McCarthy, a New Jersey native, chose Syracuse because of its “tremendous energy,” she says. “The educational and research side were great. I planned to be a physics major with a degree. I loved physics and biology, and I wanted to be involved in healthcare and medicine. And I was lucky enough to meet Dr. Manning as a freshman, and she introduced me to computational biophysics. I started doing research during my freshman year, which is very unusual.”

“Erin learned to code from scratch, then did hours and hours of simulations, which took a lot of perseverance,” Manning says. “It is simply a fantastic testament to her work ethic and brilliance that this article appeared in such a prestigious journal.”

person standing outside the Physics Building

Erin McCarthy stands in front of the Physics Building during 2023 graduation weekend.

The research team used computational physics models to discover the underlying mechanisms that ensure that particles are spontaneously classified into different groups.

Learning how particles behave in physics models could provide insight into how living biological particles – cells, proteins and enzymes – remix themselves during their development.

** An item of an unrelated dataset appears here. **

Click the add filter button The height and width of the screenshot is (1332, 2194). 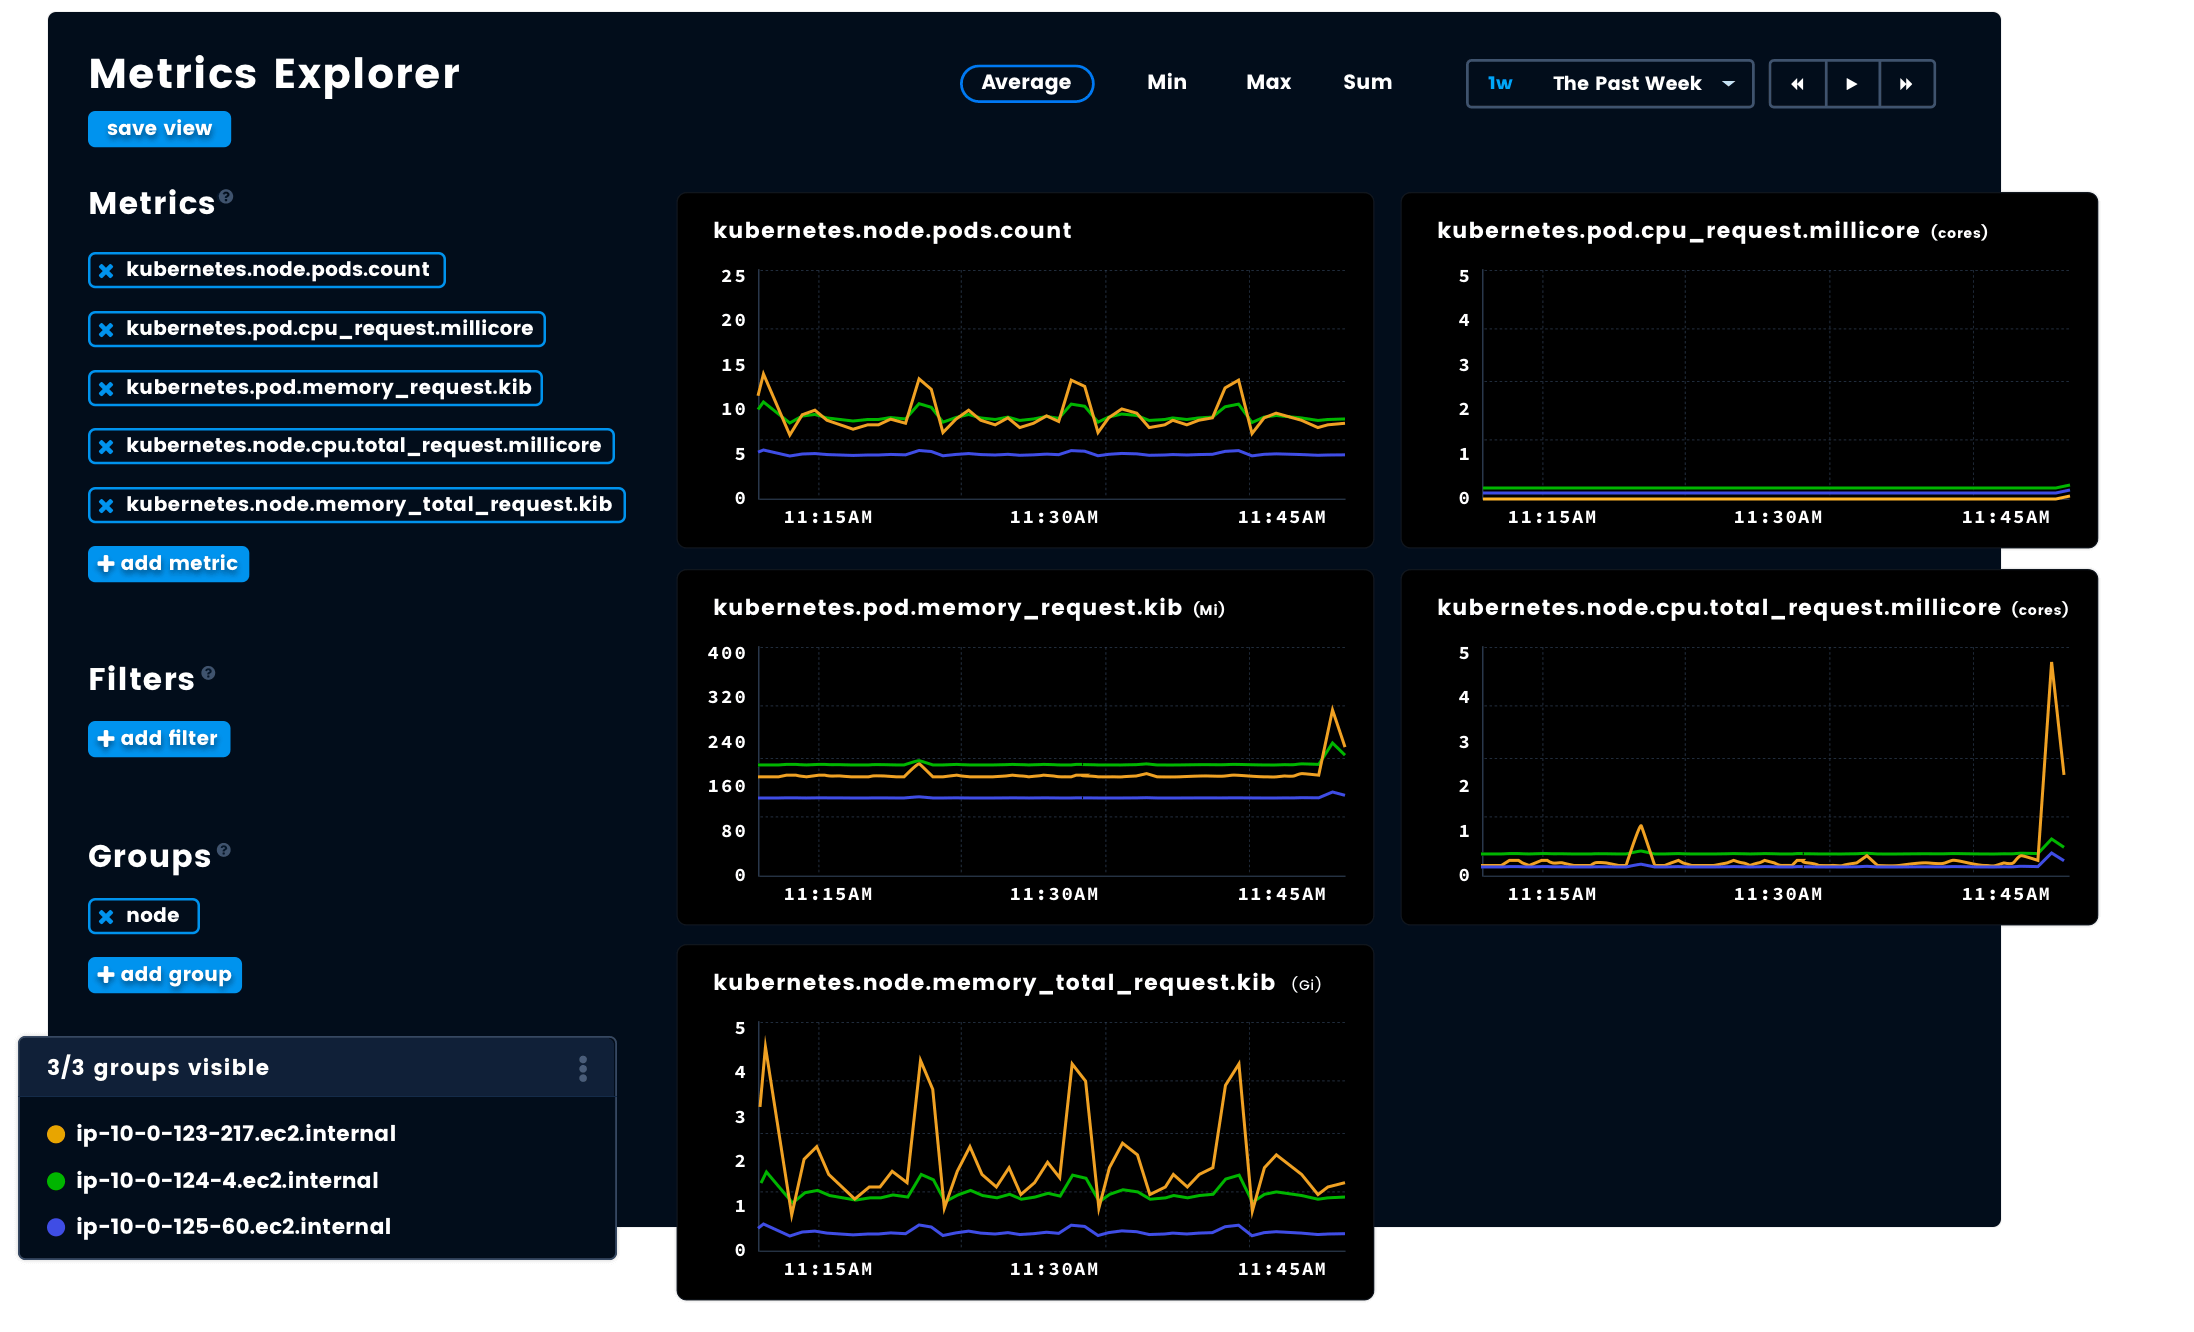(x=160, y=738)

For example, in the early stages of an embryo, cells start out in heterogeneous mixtures. Cells must sort themselves into different compartments to form separate homogeneous tissues. This is one of the most important collective cell behaviors at work during tissue and organ development and organ regeneration.

“Cells need to be able to organize themselves well and separate themselves to do their work,” says McCarthy. “We wanted to understand, if you take away the chemistry and look strictly at the physics, what are the mechanisms by which this reorganization can happen spontaneously?”

Previous physics research has shown that particles disintegrate when some receive a higher temperature shock. When one population of particles is injected with energy on a small scale, it becomes active – or ‘hot’ – while the other population remains inactive or ‘cold’. This heat difference causes a reorganization between the two populations. These models are simplified versions of biological systems, using temperature to approximate cellular energy and movement.

“Hot particles push the cold particles aside so they can take up more space,” says co-author Manna. “But that only happens if a gap is created between the particles.”

Previous modeling identified the behavior of self-sorting particles at less packed, intermediate densities.

But the Syracuse team discovered something surprising. After injecting energy into a population of high-density particles, the hot particles didn’t push the cold particles around. The hot particles had no room for that.

This is important because biological particles – proteins in cells and cells in tissue – usually live in tight, crowded spaces.

“For example, your skin is a very dense environment,” says McCarthy. “Cells are so close together that there is no space between them. If we want to apply these physics findings to biology, we need to look at high densities before our models are applicable. But at very high densities, the difference in activity between two populations does not cause them to sort.”

There must be some other self-sorting mechanism at play in biology. “Temperature or active injection of energy doesn’t always separate things, so you can’t use it in biology,” says Manning. ‘You have to look for another mechanism.’

For Manning, this study illustrates the strengths of Syracuse University. “The fact that a student led this research speaks to the awesome quality of the students we have at Syracuse University, who are as good as any anywhere in the world, and to the exceptionalism of Erin herself,” said Manning.

Manna, the postdoctoral mentor for the final part of McCarthy’s project, was essential in bringing it to fruition.

“Without him, the investigation wouldn’t have happened,” Manning said. “This shows that we can recruit excellent postdoctoral fellows to Syracuse because we are such a great research university.” Manna is now a postdoctoral researcher in the Department of Physics at Northeastern University.

McCarthy, a research technologist in a biological laboratory at Northwestern University School of Medicine, plans to apply to graduate school.

“At Syracuse,” McCarthy says, “I learned how much I love research and want it to be part of my future.”